Le chef du gouvernement canadien avait eu recours à une loi rarement utilisée en temps de paix pour déloger les camionneurs du centre-ville d’Ottawa, mobilisés pendant trois semaines de manifestations contre les restrictions sanitaires liés à la COVID-19.
Le Premier ministre “craignait raisonnablement que la situation à laquelle il était confronté puisse dégénérer et risquait de devenir dangereuse et ingérable”, est-il indiqué dans un rapport de plus de 2.000 pages rendu public vendredi.
“J’en conclus que lorsque la décision a été prise d’invoquer la loi, le cabinet avait des motifs raisonnables de croire qu’il existait une crise nationale (…) et que cette crise exigeait de prendre temporairement des mesures spéciales”, a déclaré vendredi Paul Rouleau, président de la commission d’enquête en remettant son rapport.
Ainsi, le gouvernement était confronté à “une menace de violence grave à des fins politiques ou idéologiques. Des extrémistes étaient présents lors des manifestations et les encourageaient”, note encore le rapport.
Il y a par ailleurs eu “de nombreuses menaces” contre des fonctionnaires, y compris le Premier ministre, a déclaré M. Rouleau. Par conséquent, “l’invocation de la loi était appropriée”. Il s’agissait d’une “mesure radicale, mais non dictatoriale”.

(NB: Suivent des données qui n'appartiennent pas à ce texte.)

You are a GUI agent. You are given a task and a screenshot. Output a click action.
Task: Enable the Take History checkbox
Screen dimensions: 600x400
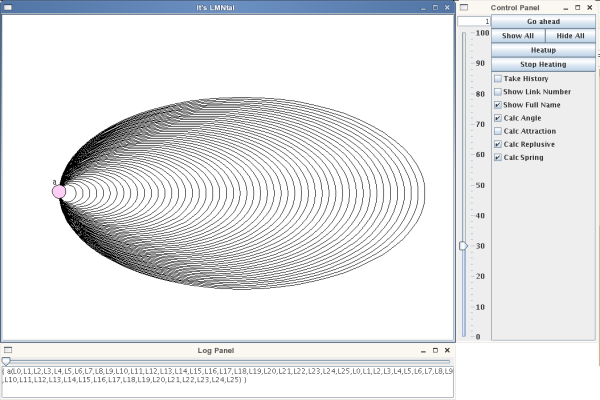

“Depuis le début, ce gouvernement était confiant que c’était une décision responsable”, a déclaré Justin Trudeau, en réaction aux conclusions du rapport. “On est tous d’accord qu’on aurait jamais dû en arriver là”, a-t-il toutefois reconnu lors d’un point presse.
La commission s’est réunie pendant six semaines pour entendre de nombreux manifestants et représentants gouvernementaux dont M. Trudeau, qui a été vivement critiqué par l’opposition et des associations de défense des droits et libertés pour avoir eu recours à cette disposition.
L’Association canadienne des libertés civiles, qui conteste le recours à cette mesure en justice, a ainsi une nouvelle fois estimé qu’il “n’était pas justifié l’hiver dernier” et qu’il constituait un “pouvoir dangereux pour tout gouvernement actuel ou futur”.
En outre, la commission a conclu que cette crise pouvait être considérée “comme un échec du fédéralisme”.
Le rapport contient donc 56 recommandations visant à perfectionner le partage de renseignements entre services, la réponse de la police aux manifestations de grande ampleur et la loi sur les mesures d’urgence elle-même.
Minimisé au départ par les autorités, le mouvement de contestation était parti de camionneurs protestant contre l’obligation d’être vacciné pour passer la frontière avec les Etats-Unis, puis s’est élargi à un refus général des règles de santé publique au Canada lors de la pandémie de COVID.
Les manifestants étaient allés jusqu’à bloquer un pont entre la ville canadienne de Windsor et la ville américaine de Detroit, paralysant une route commerciale essentielle pour l’industrie, notamment automobile.